How do you parse UTF-8 alphabetical characters in nom? A snippet from my code:

extern crate nom;

#[derive(PartialEq, Debug, Eq, Clone, Hash, Ord, PartialOrd)]
pub struct Word {
    chars: String,
}

impl From<&str> for Word {
    fn from(s: &str) -> Self {
        Self {
            chars: s.into(),
        }
    }
}

use nom::*;
impl Word {
    named!(
        parse(&str) -> Self,
        map!(
            take_while1!(nom::AsChar::is_alpha),
            |s| Self { chars: s.into() }
        )
    );
}


#[test]
fn parse_word() {
    let words = vec![
        "hello",
        "Hi",
        "aha",
        "Mathematik",
        "mathematical",
        "erfüllen"
    ];
    for word in words {
        assert_eq!(Word::parse(word).unwrap().1, Word::from(word));
    }
}

When I run this test,

cargo test parse_word

I get:

thread panicked at 'called `Result::unwrap()` on an `Err` value: Incomplete(Size(1))', ...

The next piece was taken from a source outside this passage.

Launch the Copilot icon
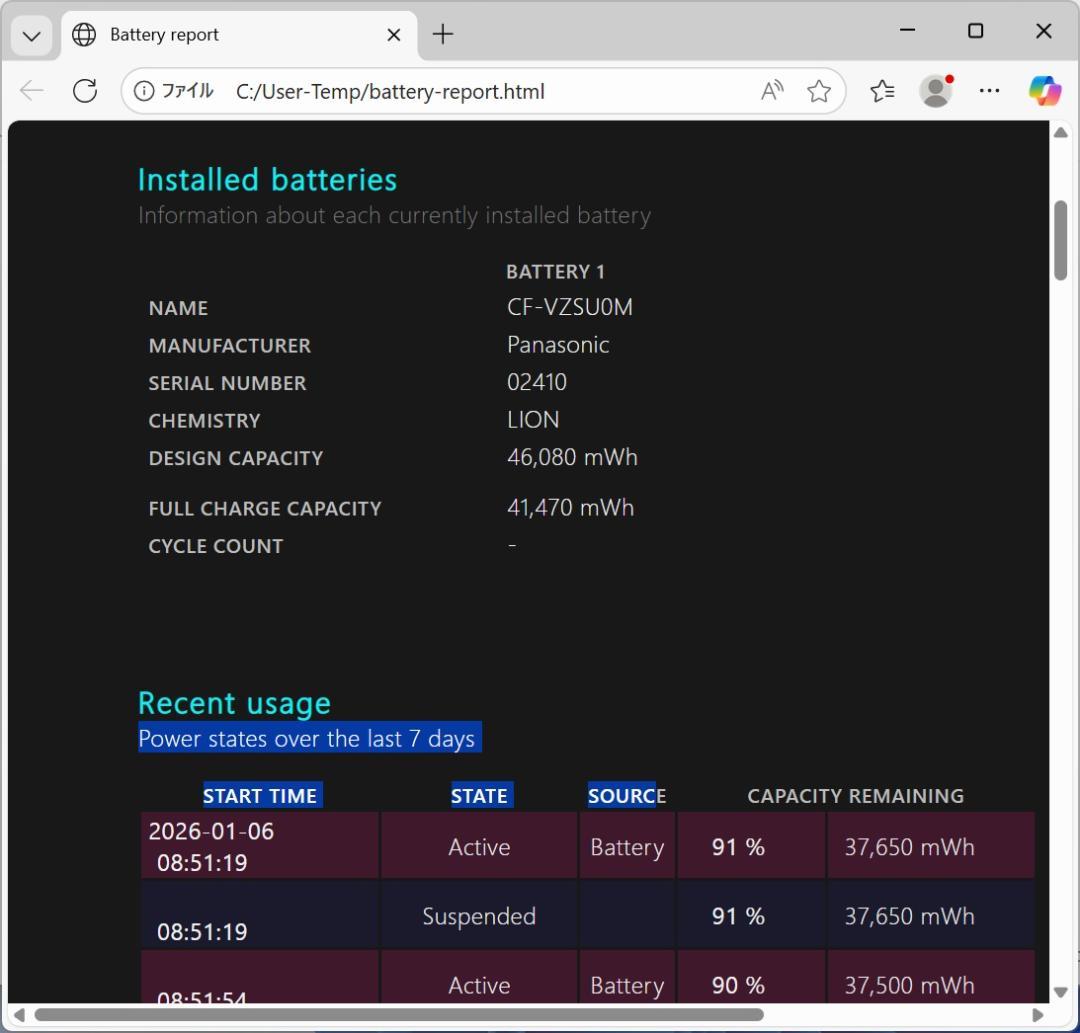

I know that chars are already UTF-8 encoded in Rust (thank heavens, almighty), but it seems that the nom library is not behaving as I would expect. I am using nom 5.1.0


Solution

  • On this Github Issue a fellow contributor quickly whipped up a library (nom-unicode) to handle this nicely:

    use nom_unicode::complete::{alphanumeric1};
    
    impl Word {
        named!(
            parse(&'a str) -> Self,
            map!(
                alphanumeric1,
                |w| Self::new(w)
            )
        );
    }